▸ **Written exercise**
Please rescale the click coordinates in the answers to the items below by multiplying each one by 0.2 and rounding to a whole number, with halves rounded up. Write out every item again with its wording and other numbers unchanged, and leave the pictures out.

▸ **Records to process**
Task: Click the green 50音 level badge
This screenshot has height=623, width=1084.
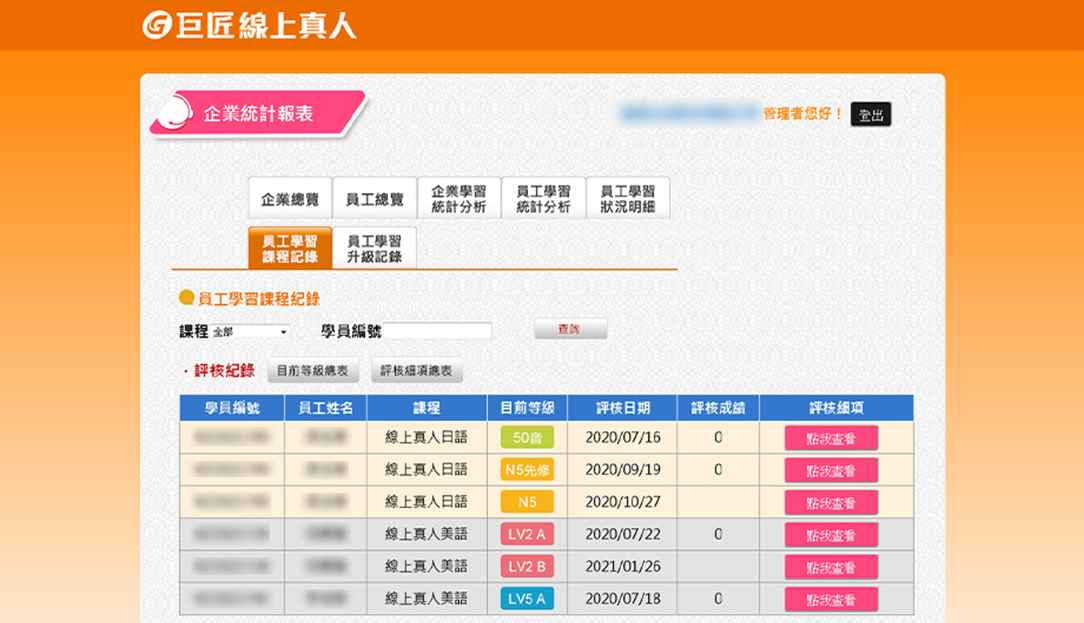Action: (527, 438)
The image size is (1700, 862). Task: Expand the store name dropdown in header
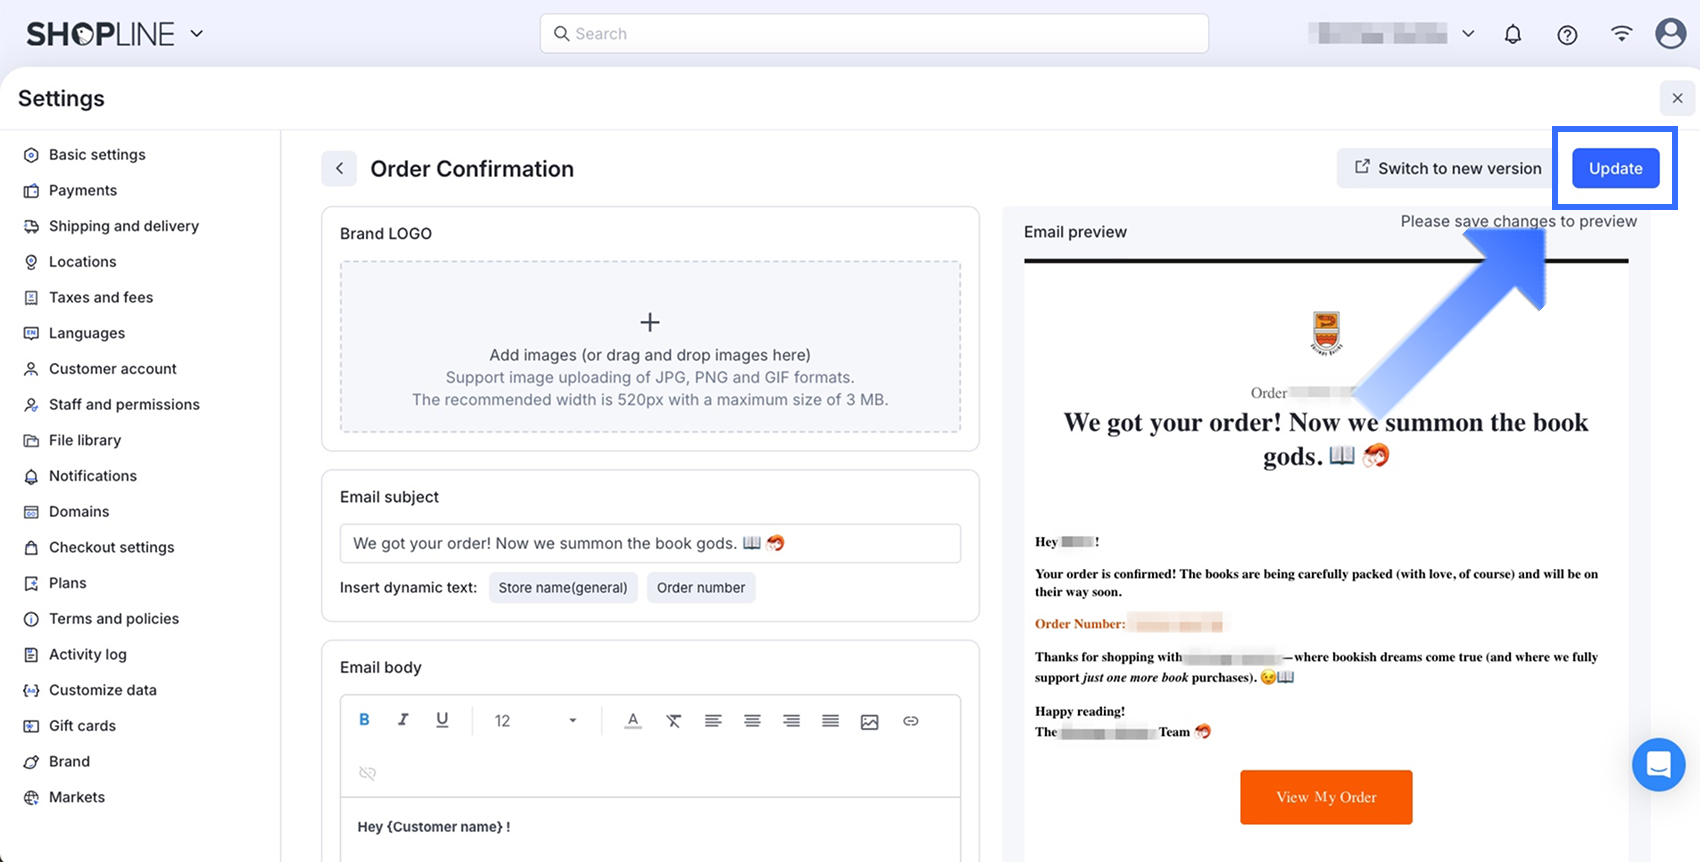pyautogui.click(x=1468, y=34)
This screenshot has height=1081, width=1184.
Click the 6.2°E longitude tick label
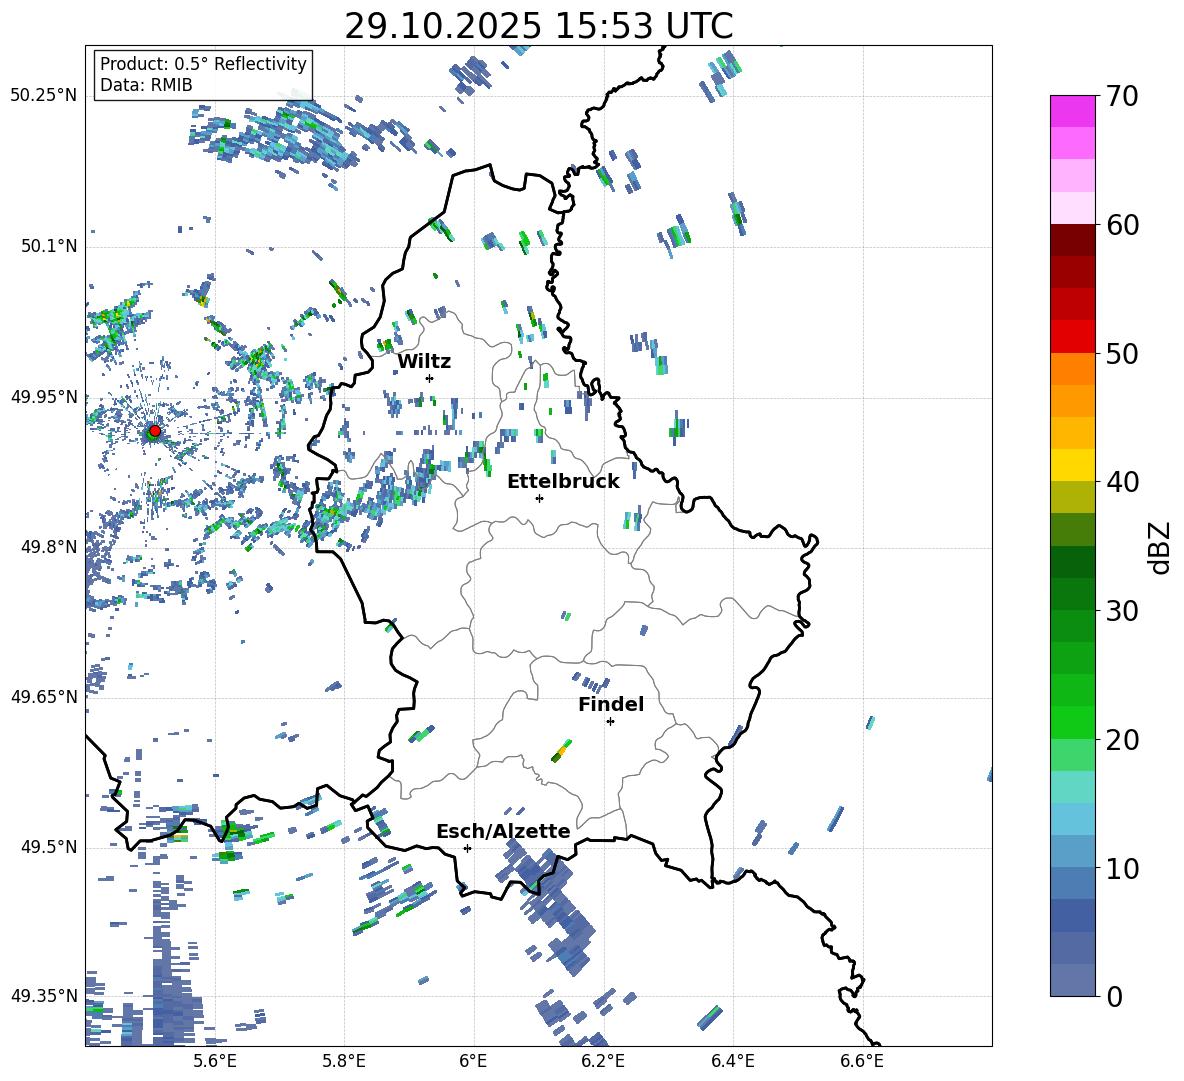[603, 1061]
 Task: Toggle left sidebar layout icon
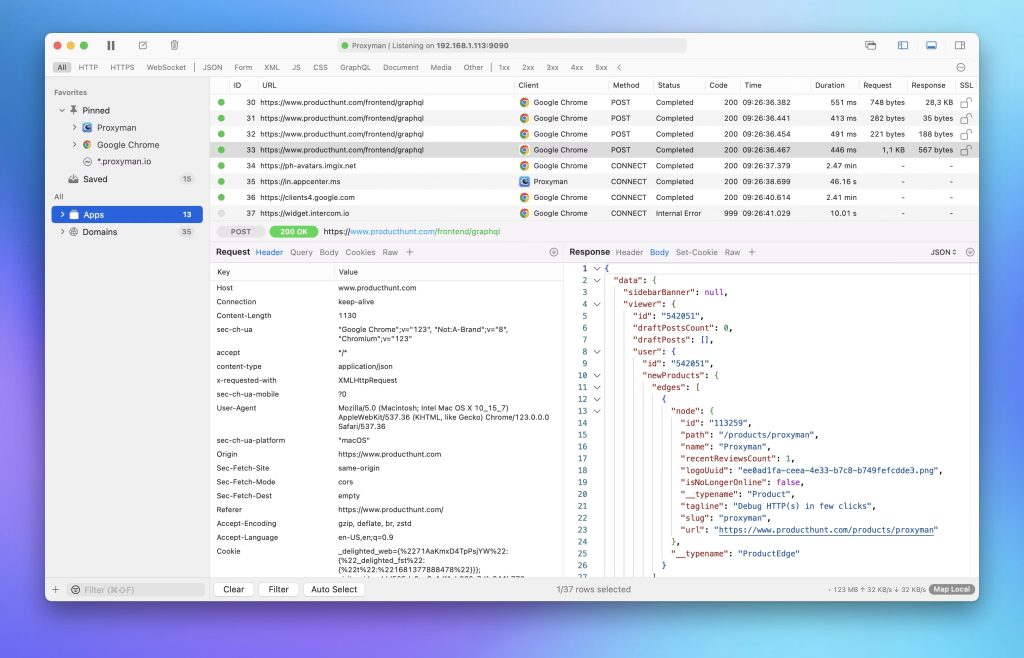[901, 45]
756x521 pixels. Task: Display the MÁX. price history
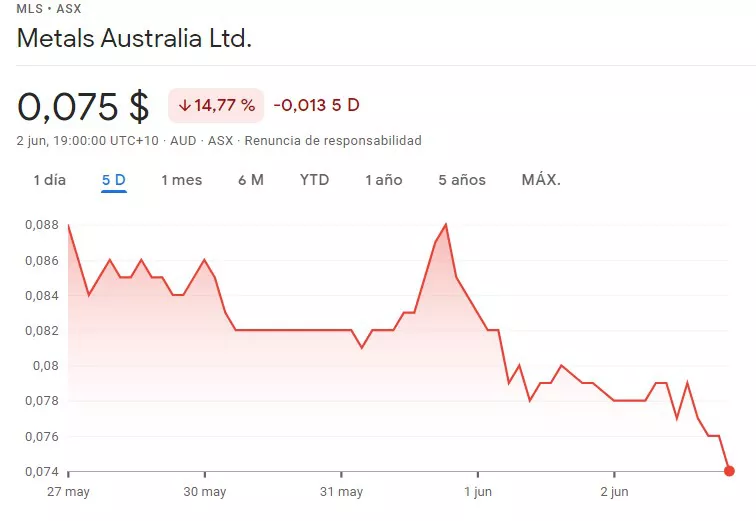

▸ **Result of the exercise**
Task: Click the green 50音 level badge
This screenshot has height=623, width=1084.
Action: (105, 88)
The image size is (1700, 862). Task: Expand the store name dropdown in header
pyautogui.click(x=294, y=7)
This screenshot has height=1081, width=1184.
Click the 6.2°E longitude tick label
[121, 212]
 Task: Toggle left sidebar layout icon
[180, 9]
756x521 pixels. Task: Display the MÁX. price history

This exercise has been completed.